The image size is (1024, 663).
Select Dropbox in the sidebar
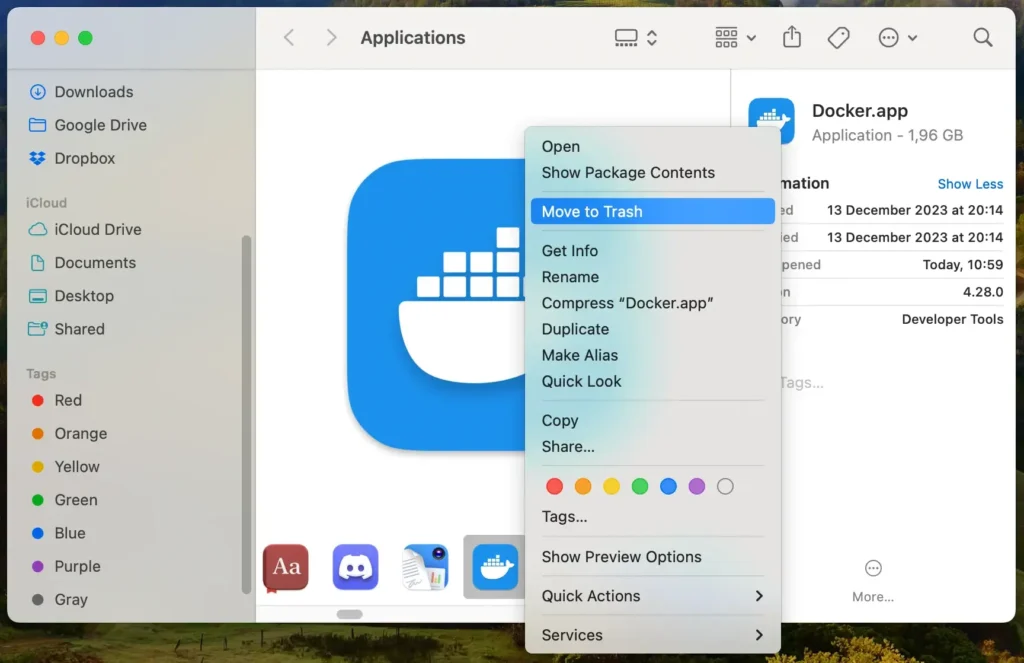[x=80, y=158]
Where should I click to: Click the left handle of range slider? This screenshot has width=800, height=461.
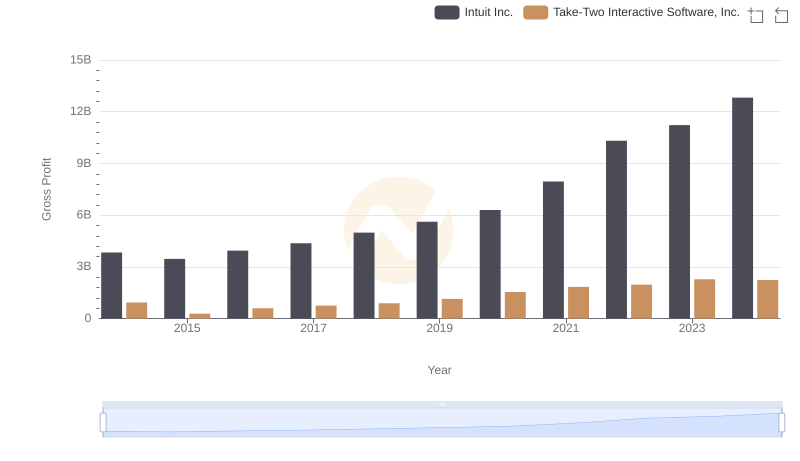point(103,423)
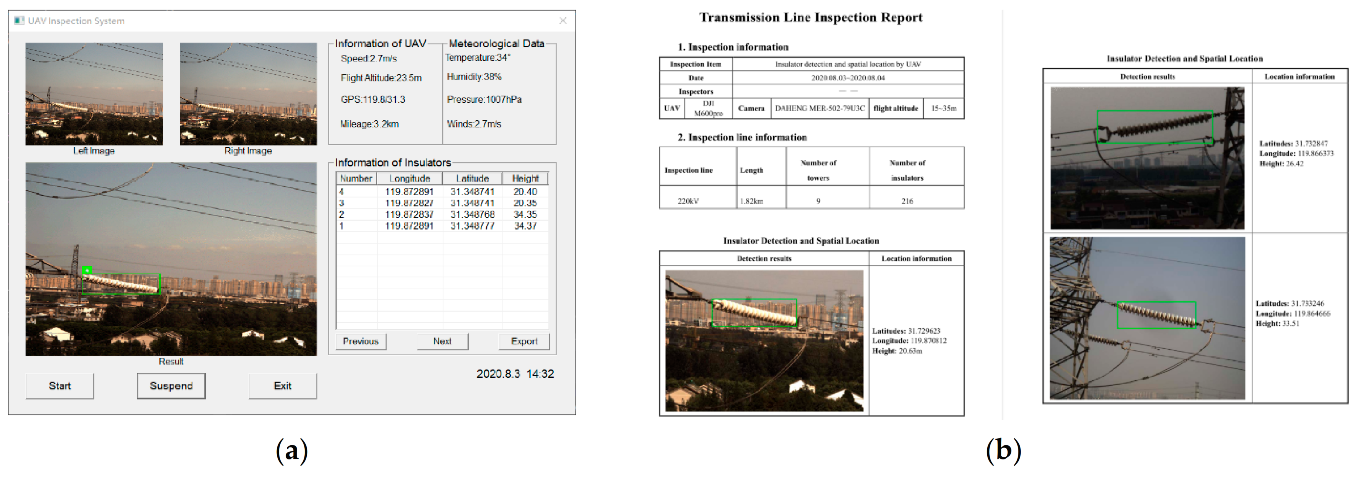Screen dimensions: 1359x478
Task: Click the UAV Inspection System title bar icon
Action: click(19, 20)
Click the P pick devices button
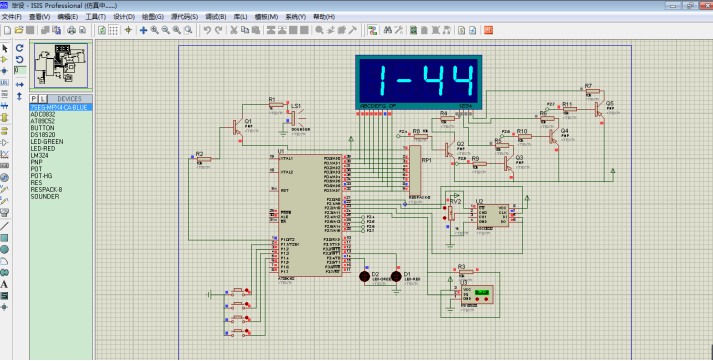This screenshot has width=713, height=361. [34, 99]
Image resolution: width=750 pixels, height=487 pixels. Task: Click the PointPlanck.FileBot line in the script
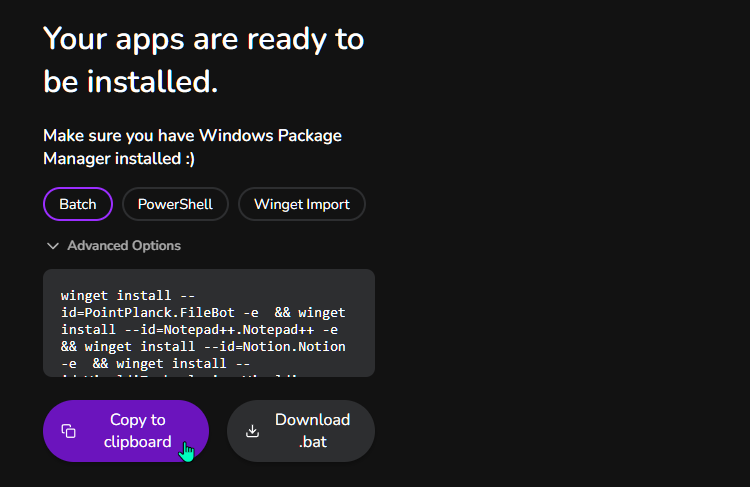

★ ★ ★ ★

**Work required:**
Output the text of all the rows above as a JSON array of strings, one string per line, with blank lines skipped and the pictures omitted.

**Response:**
[
  "The image size is (1024, 663).",
  "Select Dropbox in the sidebar",
  "[x=80, y=158]",
  "Where should I click to: Click the left handle of range slider? This screenshot has width=800, height=461.",
  "point(103,423)",
  "Screen dimensions: 1359x478",
  "Task: Click the UAV Inspection System title bar icon",
  "Action: click(19, 20)",
  "Click the P pick devices button",
  "This screenshot has width=713, height=361. [34, 99]",
  "Image resolution: width=750 pixels, height=487 pixels. Task: Click the PointPlanck.FileBot line in the script"
]